A rejeição ao Congresso Nacional subiu seis pontos percentuais desde novembro, aponta pesquisa do Instituto Datafolha divulgada em matéria do repórter Ranier Bragon publicada pela Folha neste sábado (íntegra da reportagem disponível para assinantes do jornal e do UOL).

A reportagem mostra que a reprovação ao Legislativo atingiu 37% após os recentes escândalos envolvendo um castelo não declarado no interior de MG, uma mansão “escondida” da Justiça e o pagamento de horas extras no período de recesso parlamentar.

De acordo com a pesquisa, a maior rejeição ocorre entre os mais escolarizados (47% avaliaram o trabalho dos deputados e senadores como “ruim e péssimo”), entre aqueles com maior renda familiar mensal (45%) e os que vivem em capitais e regiões metropolitanas (41%).

A maior aprovação ao desempenho dos congressistas ocorre entre pessoas de 16 a 24 anos (21%), entre os que vivem no Norte/Centro-oeste (20%), pessoas que recebem até dois salários mínimos (19%) e aqueles que estudaram até o ensino fundamental (18%).

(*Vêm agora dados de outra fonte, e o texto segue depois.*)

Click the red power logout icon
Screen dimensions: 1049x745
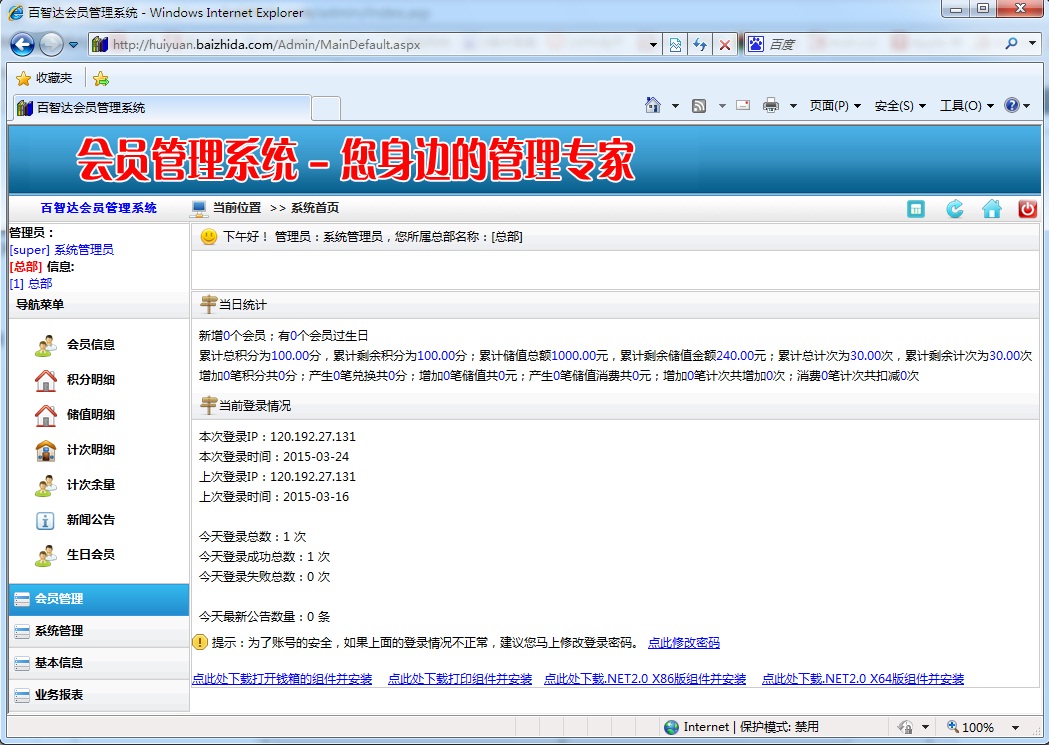pos(1027,209)
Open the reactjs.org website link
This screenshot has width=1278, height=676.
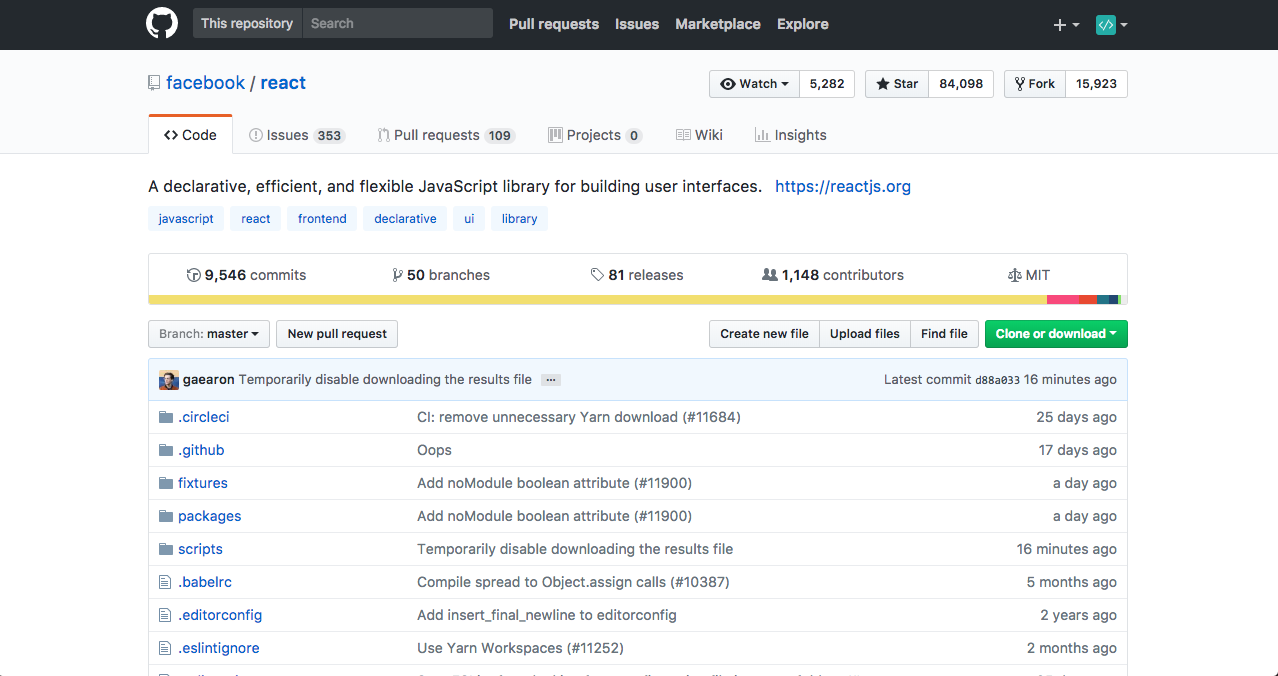[x=842, y=186]
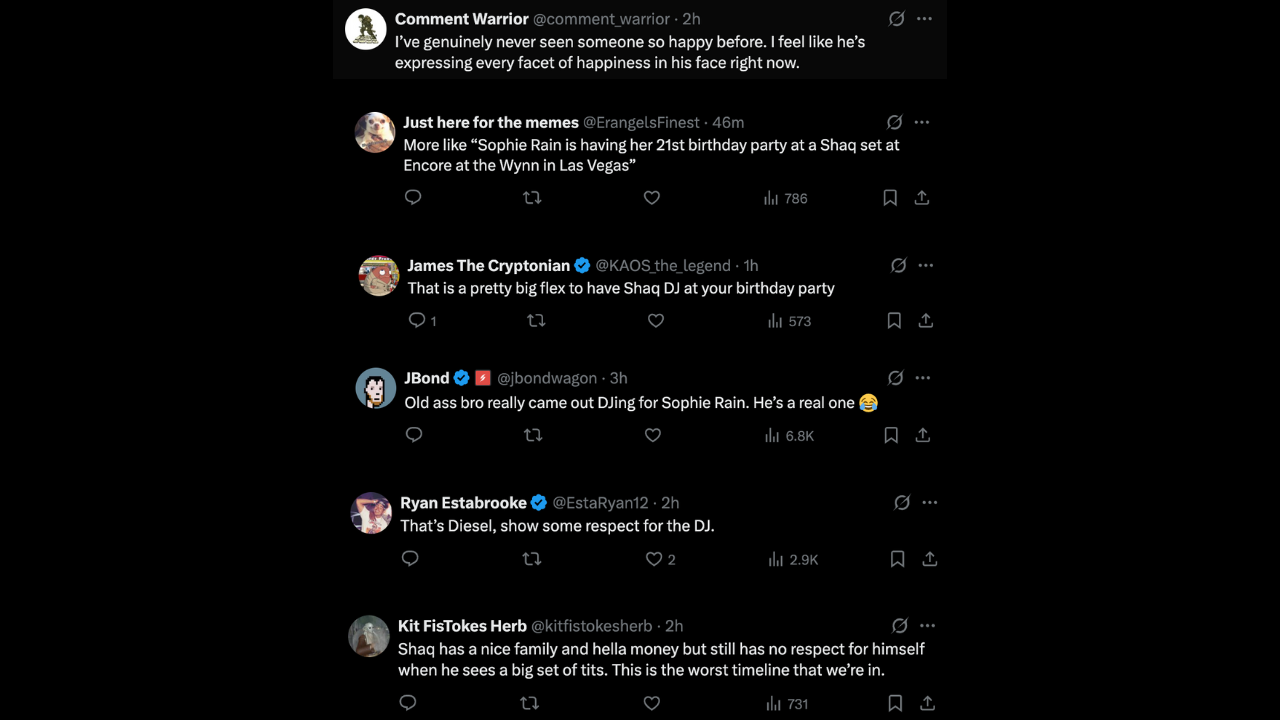The height and width of the screenshot is (720, 1280).
Task: Repost James The Cryptonian's tweet
Action: pyautogui.click(x=536, y=321)
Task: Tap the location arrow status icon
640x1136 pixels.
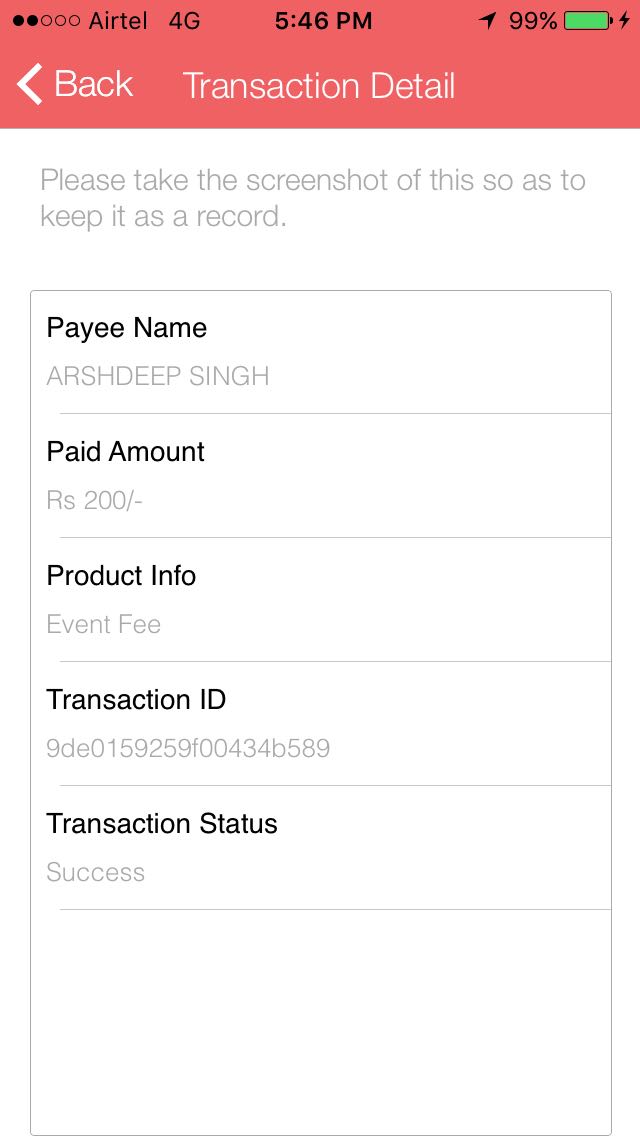Action: tap(488, 21)
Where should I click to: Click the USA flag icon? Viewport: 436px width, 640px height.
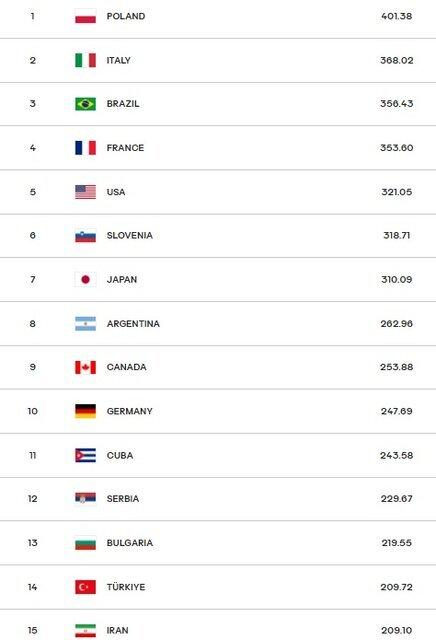[x=85, y=192]
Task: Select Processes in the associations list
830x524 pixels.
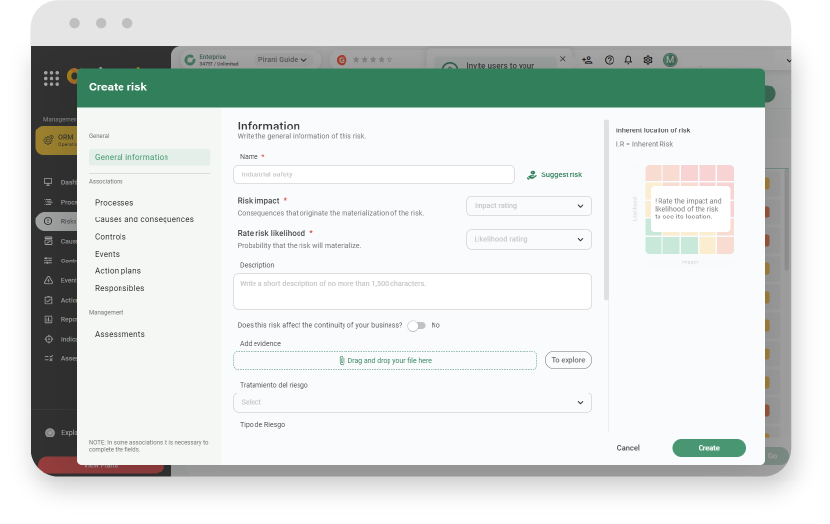Action: (114, 203)
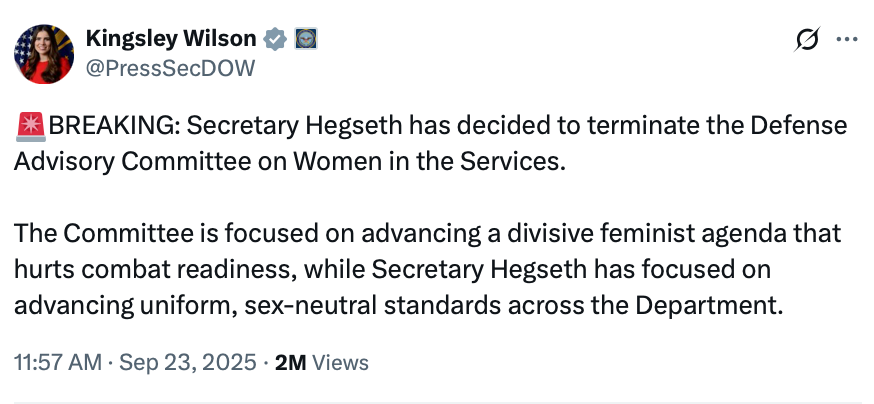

O recorde de rejeição ao trabalho do Legislativo registrado pelo Datafolha foi de 56%, em novembro de 1993 –época do escândalo dos anões do Orçamento, quando foi apontado o envolvimento de dez parlamentares no desvio de recursos do Orçamento da União.

A pesquisa apresentada na reportagem foi aplicada entre segunda (16) e quinta-feira (19), com 11.204 entrevistados. A margem de erro é de dois pontos percentuais.